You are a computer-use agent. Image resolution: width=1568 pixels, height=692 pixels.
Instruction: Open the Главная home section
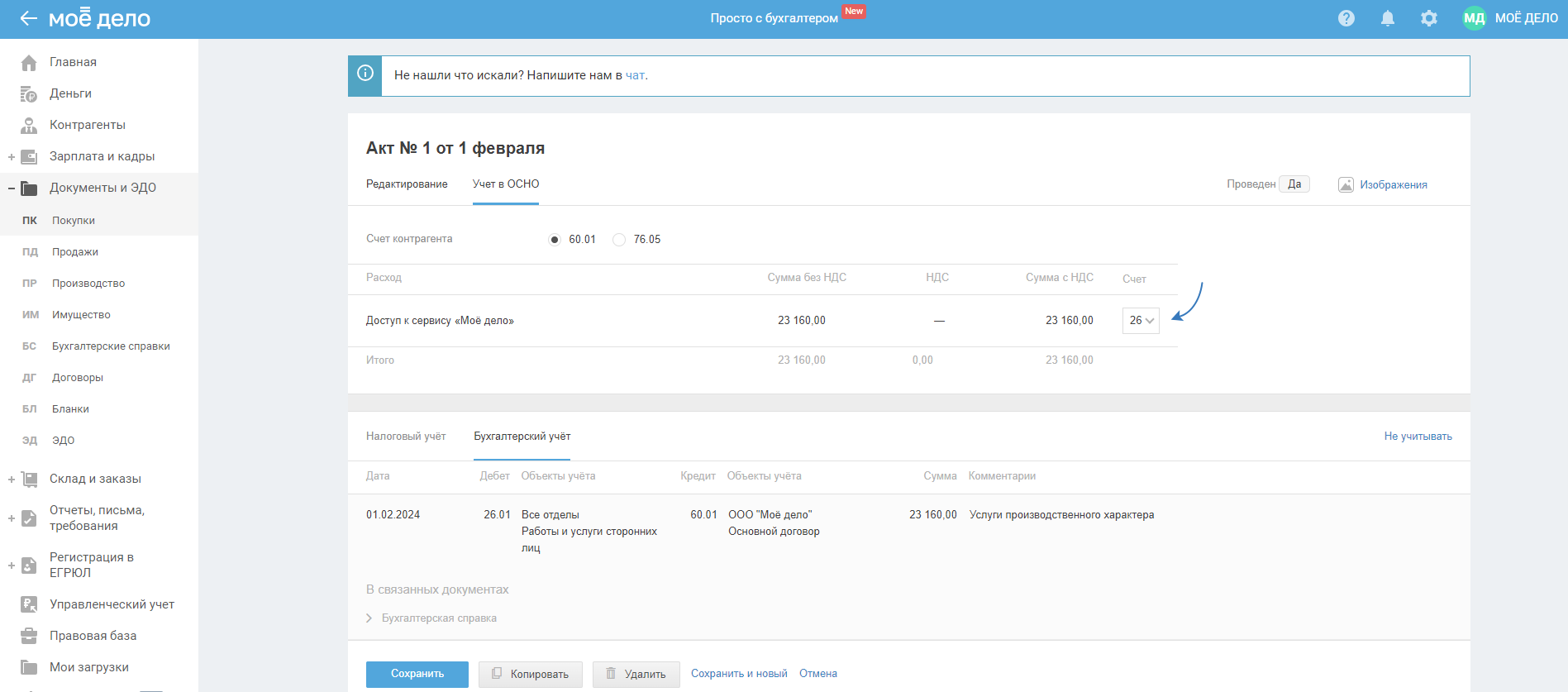[73, 62]
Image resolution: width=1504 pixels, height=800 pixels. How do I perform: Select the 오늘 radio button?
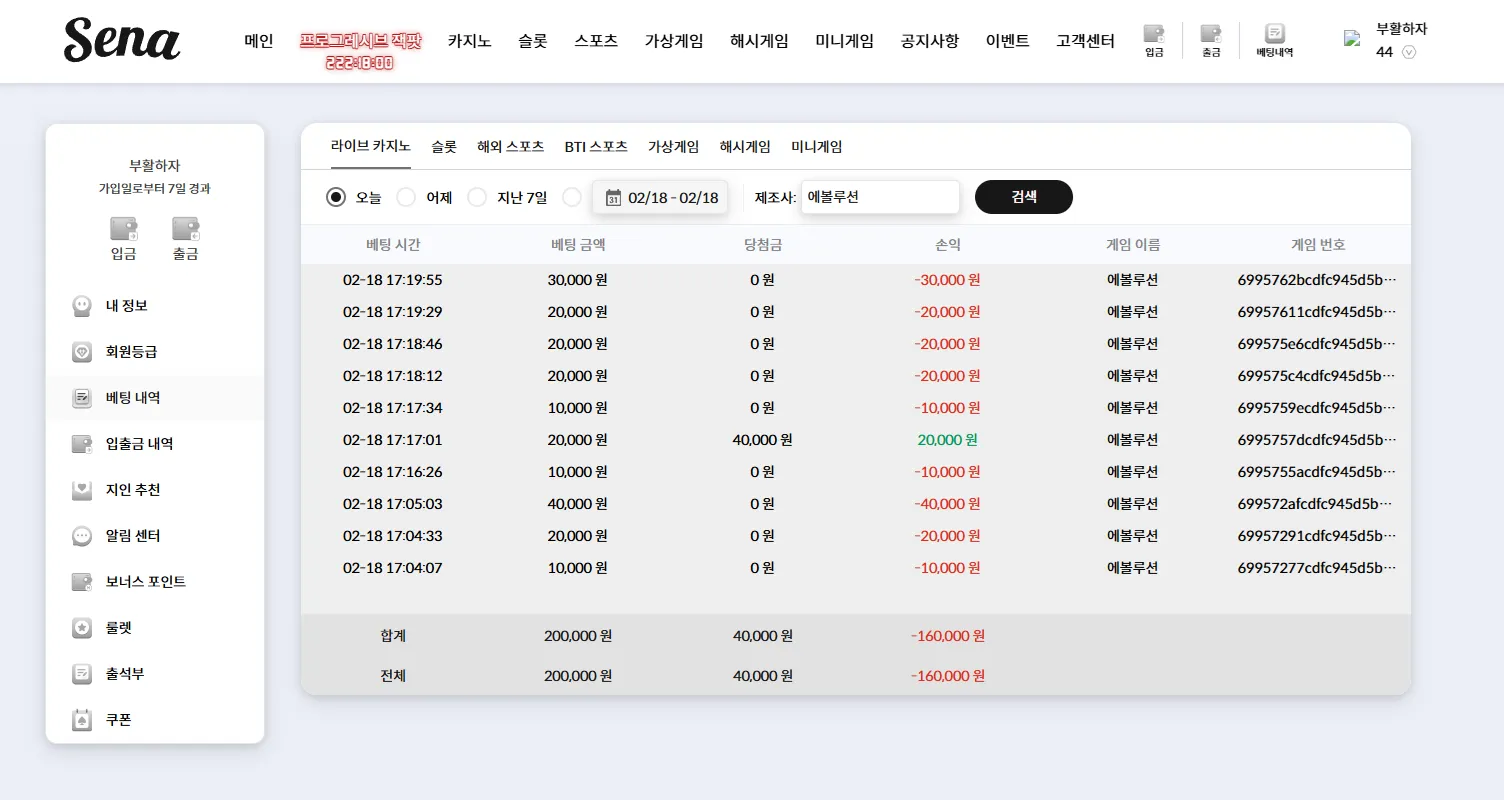(336, 197)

= ASSIGNMENT =
Skip the pictures, then write out every entry exactly.

= PROBLEM SOLUTION =
You are a computer-use agent. Image resolution: width=1568 pixels, height=692 pixels.
Instruction: Open the Главная home section
[73, 62]
Image resolution: width=1504 pixels, height=800 pixels. How do I perform: Select the 오늘 radio button?
(336, 197)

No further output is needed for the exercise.